Either way, I will find it convenient to have a table that compares the proportion of men who organize their groups in each way to the proportion of women who organize their groups in each way. The table will look something like the example to the left.
I have shown the table as I created it in Excel, but you could just
as easily prepare it on columnar paper.
Now that I have the table, as soon as I have gathered data (see the example
on how to gather and tabulate data), I can fill out my table in a couple
of ways. I could do it by hand - make a copy of the table, then go
through the tabulated data and put a hash mark in the appropriate cell
for each subject.
For example, the first subject in my data set is a male who usually organizes group work in a mixed fashion, working independently on some parts of the project and working together on other parts. So I would put a hash mark across from "Men" in the column headed "Mixed." Then I would continue on through the entire data set, count up the hash marks in each cell, write the totals in the appropriate box on another copy of the table, add up the rows and columns, and calculate the percentages.
Fortunately, I can use Excel to do much of this work for me.

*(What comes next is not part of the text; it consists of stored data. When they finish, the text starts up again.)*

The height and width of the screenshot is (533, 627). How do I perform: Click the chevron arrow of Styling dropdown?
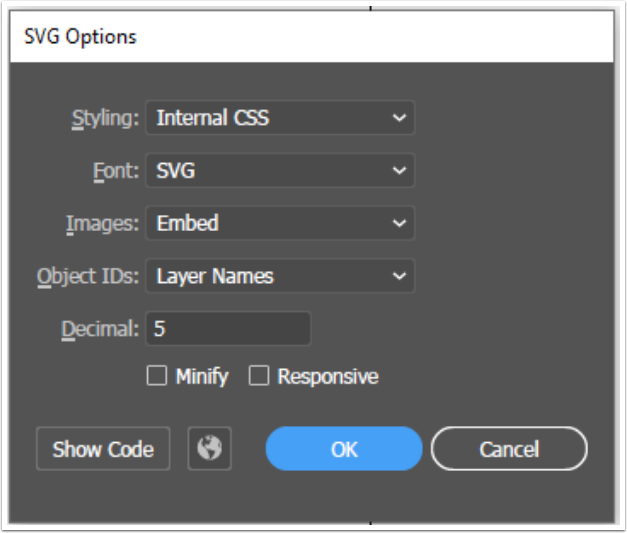[399, 118]
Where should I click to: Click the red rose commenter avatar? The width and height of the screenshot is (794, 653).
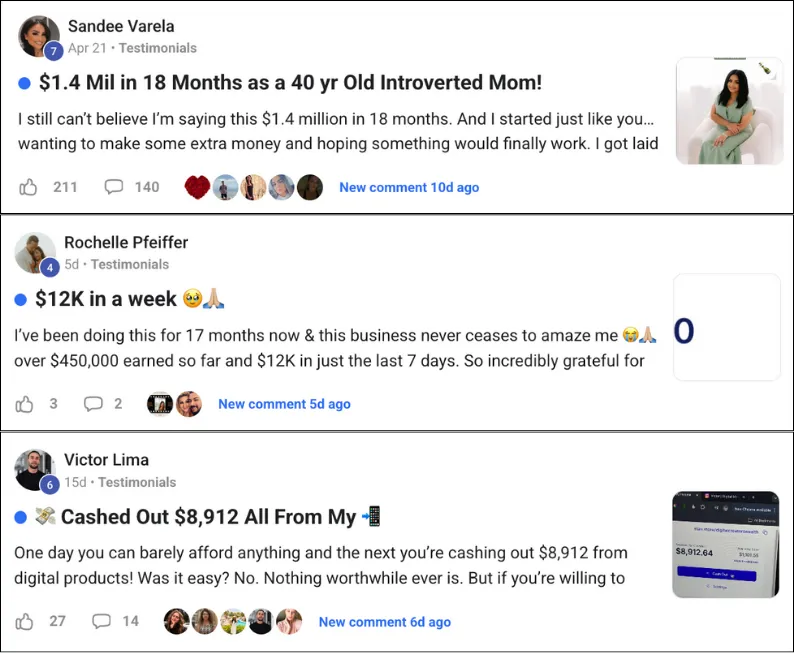(x=197, y=187)
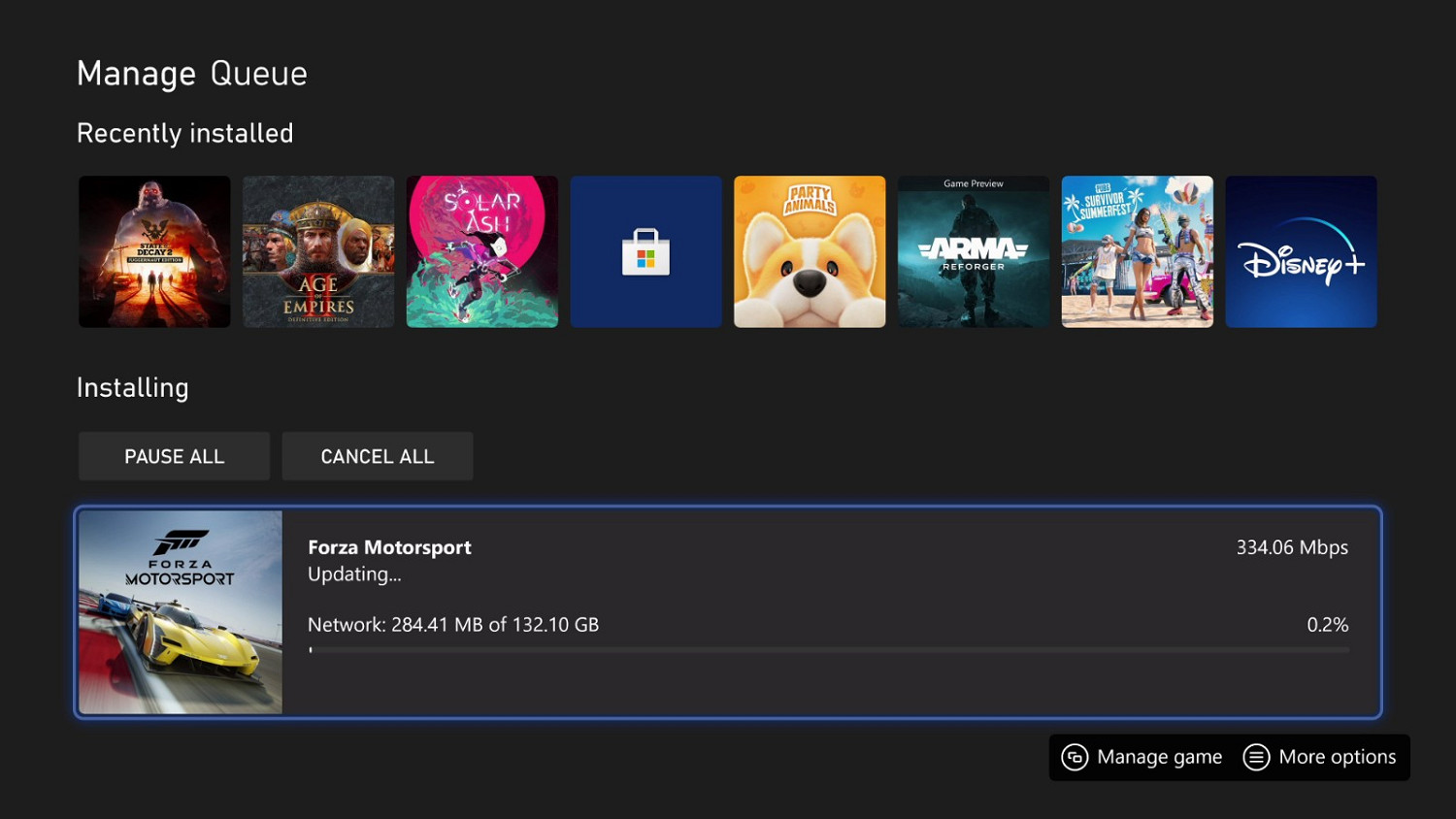This screenshot has width=1456, height=819.
Task: Open the Solar Ash game tile
Action: coord(481,251)

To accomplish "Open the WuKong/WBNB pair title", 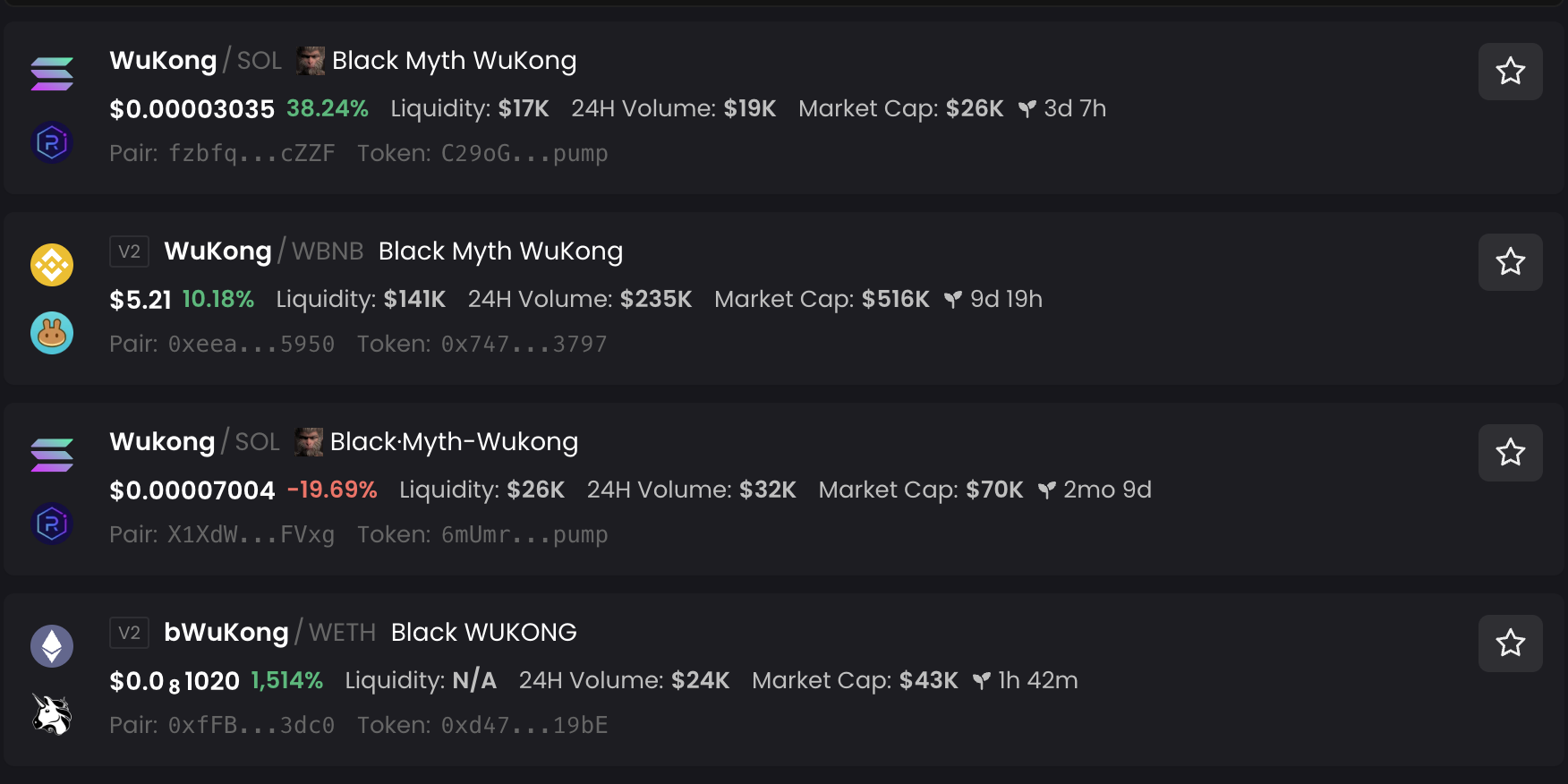I will coord(217,251).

On the "toolbar" at the top of the illustration, you will notice the word, "Data." If you click on it, a menu will drop down, including the word, "Sort." " Click on "Sort," click the button that says "My worksheet has a header row," then ask it to sort by Gender (gendr on my worksheet) and Work Organization (Orgwrk on my worksheet).
From that point, it is a simple task to count the number of cases in each cell. (There may be a simple way to get Excel to do this automatically but the only way I found was not simple - and the sorting method is.) Finally, compute the percentages, and you will have a table that looks like the one to the left.

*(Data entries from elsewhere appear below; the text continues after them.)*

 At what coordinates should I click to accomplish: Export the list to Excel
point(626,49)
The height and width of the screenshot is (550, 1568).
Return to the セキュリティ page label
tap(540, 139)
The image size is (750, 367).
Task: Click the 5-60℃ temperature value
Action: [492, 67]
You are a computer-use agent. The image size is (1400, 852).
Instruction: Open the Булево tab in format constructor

Notice that I set the decimals to two - any more would just be distracting. It is also easy to create a graphic, now that you have a table - first, copy the table and erase the "/Tot" columns. Then highlight the labels and data - but not the title (you will have a chance to enter a title later).
Now,
in the tools line at the top of the Excel worksheet, you will see a little
icon of a bar graph; when you put the cursor on it, the label is "chart
wizard." (This shows up only when you have the program expanded
to full-screen; if you don't see it, click on "Chart.")
The Chart Wizard gives you several options; feel free to play with them to see what works best. But as you do so, remember, the point of drawing a chart is to display your data in a way that readers can easily make sense of it! (Don't go for aesthetics at the sake of clarity.)

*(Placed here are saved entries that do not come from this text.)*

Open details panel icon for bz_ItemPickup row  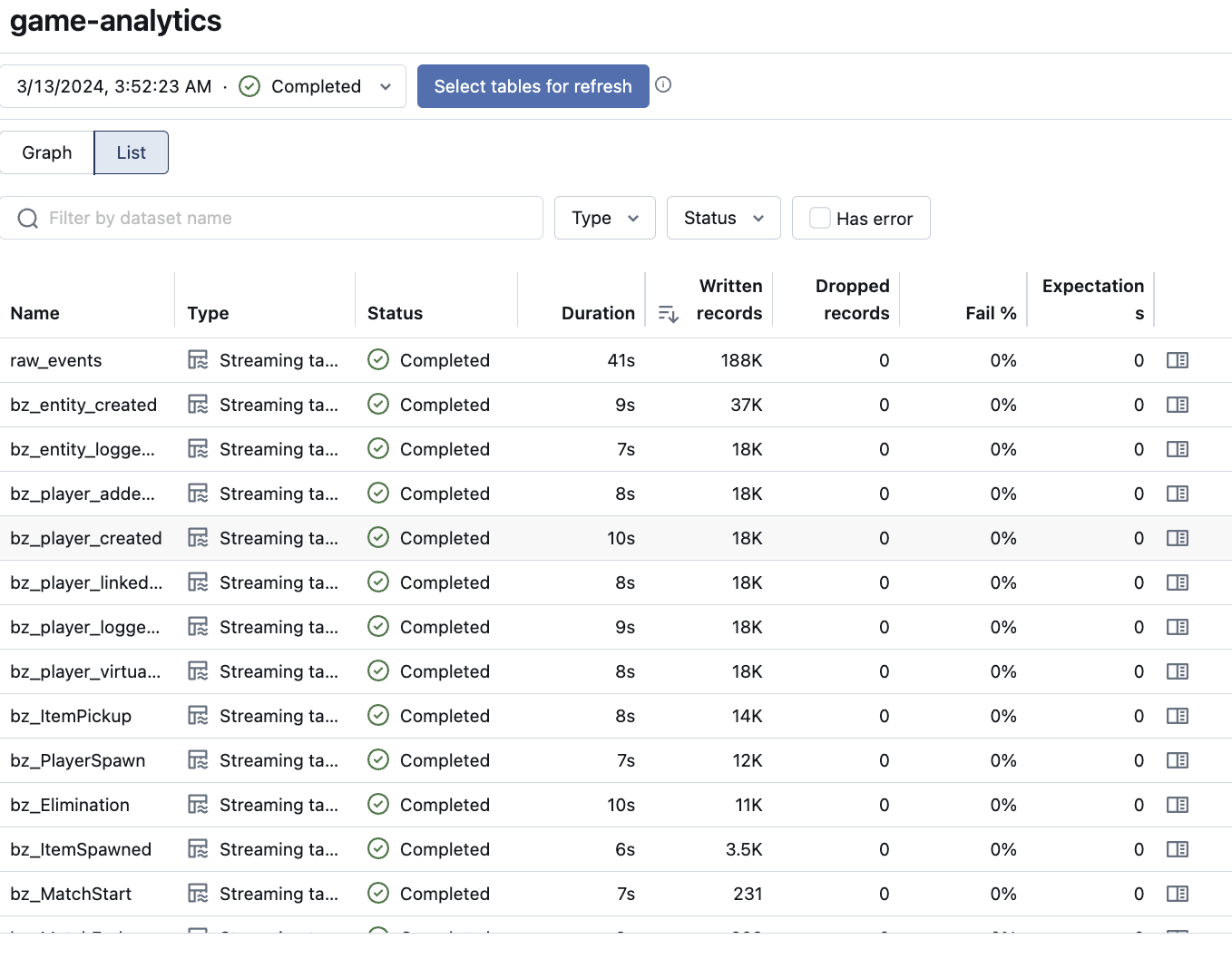pos(1177,716)
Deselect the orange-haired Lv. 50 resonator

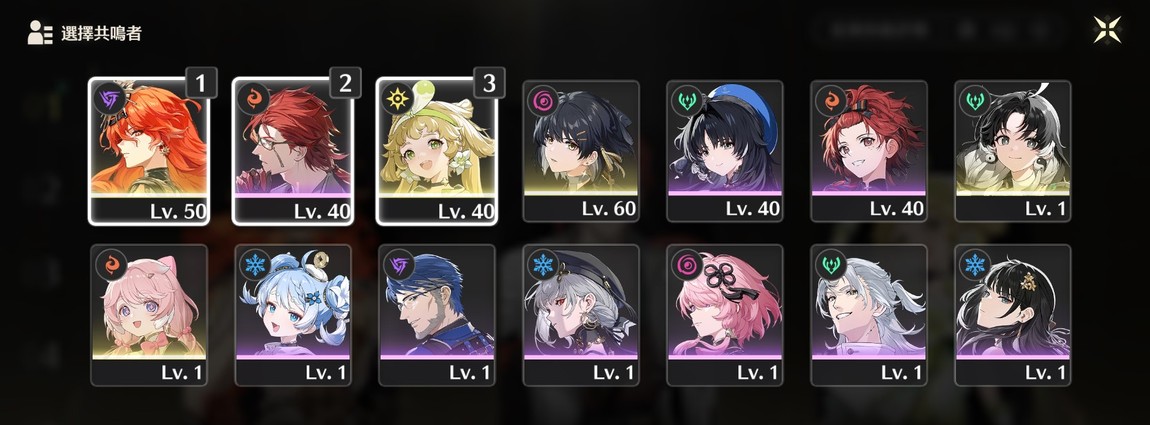click(x=149, y=151)
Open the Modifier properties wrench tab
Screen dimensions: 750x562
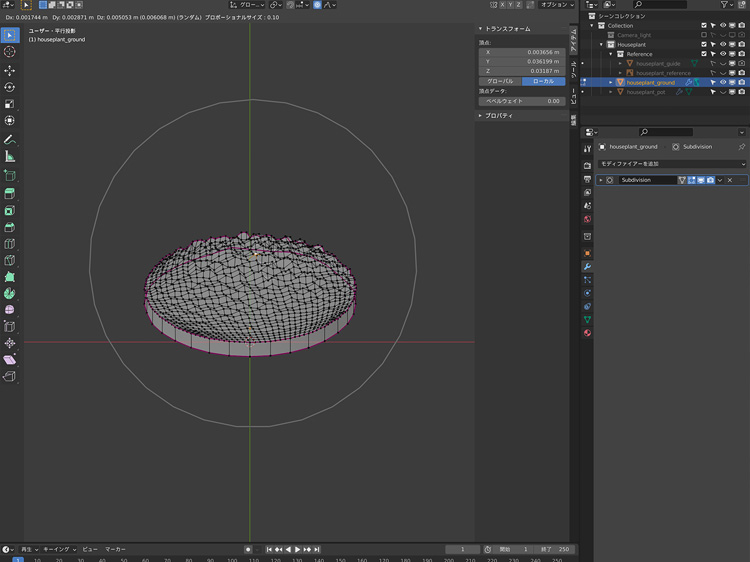(x=587, y=267)
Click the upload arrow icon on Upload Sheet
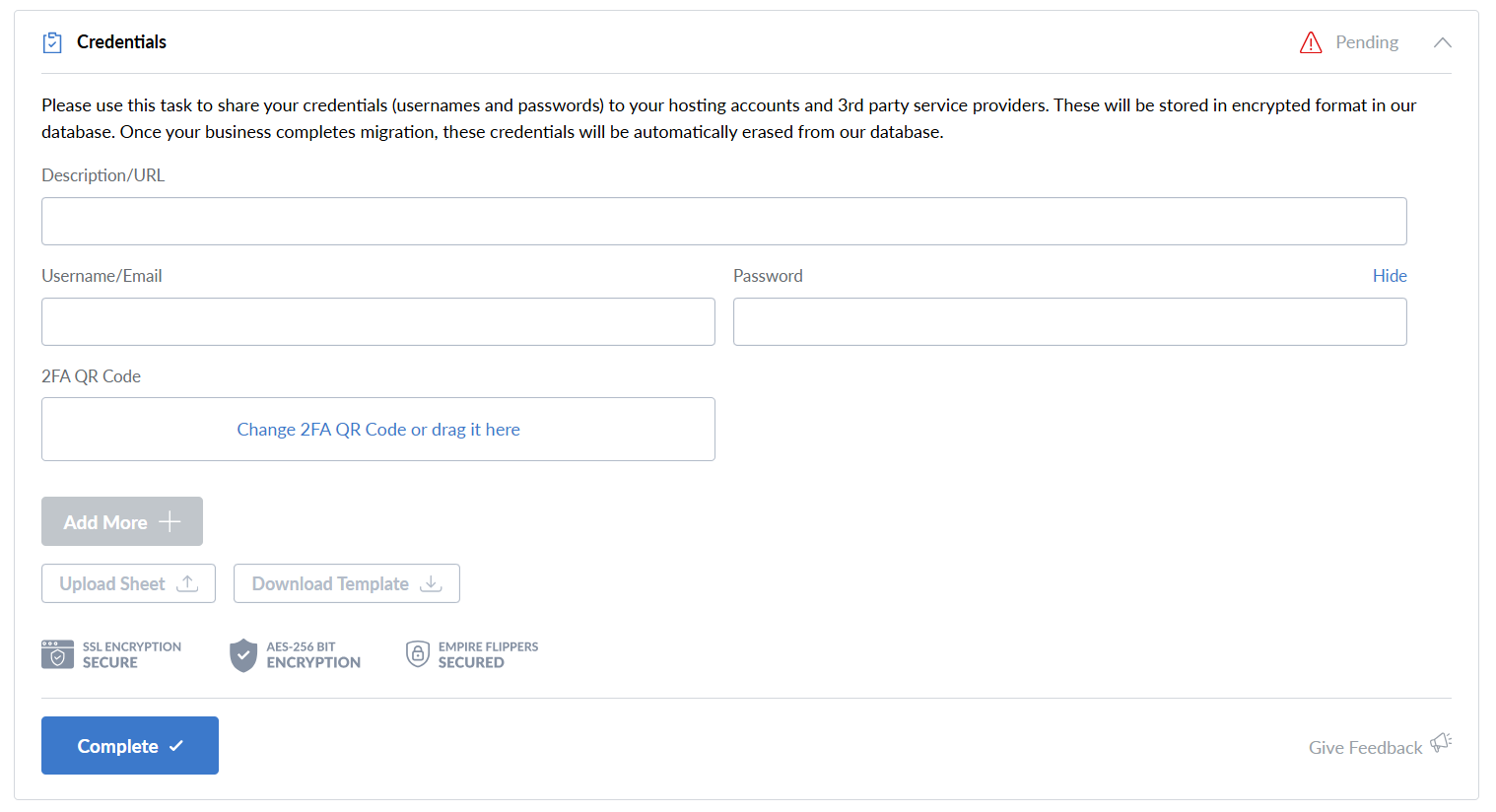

I have prepared two separate charts, a bar chart and a line chart.
Note that you can edit these charts after they have been drawn, by clicking
the cursor on different parts of the chart you wish to edit.
Also note that you can save your charts as graphic images, for use in HTML
documents, Power Point, or other documents. Click on "File,"
then "Save as HTML," and follow the instructions from there.
That is how I created the images included above and to the right.
Interpreting the data
Now: Which argument should I make? What can I conclude from these data. At first glance, it does seem that there is some difference between men and women. Women in the sample are about equally divided among the three ways of organizing group work, but among men there seems to be a preference for working independently: Nine men expressed a preference for Independent work, compared to five for working together and six for mixed work - and this pattern is consistent with stereotypes about the differences between men and women.
Before I get too hasty, I need to determine how strong this evidence is: After all, if only two of the twenty men in the sample had expressed a preference for working together, there would be no discernable difference. How likely is it that I would see a pattern like this if there really are no differences between men and women?
Those who have studied a little statistics will immediately see a way to test the strength of this evidence by using a test such as chi-squared. For those who have not yet studied statistics, I will lay out the logic of the test, and demonstrate that, in fact, the observed differences are too slight to build much of a case on them. In fact, I would want to see a much more pronounced difference before I would stick my neck out and claim that these data support the conventional stereotype that men prefer to work alone and women prefer to work in groups.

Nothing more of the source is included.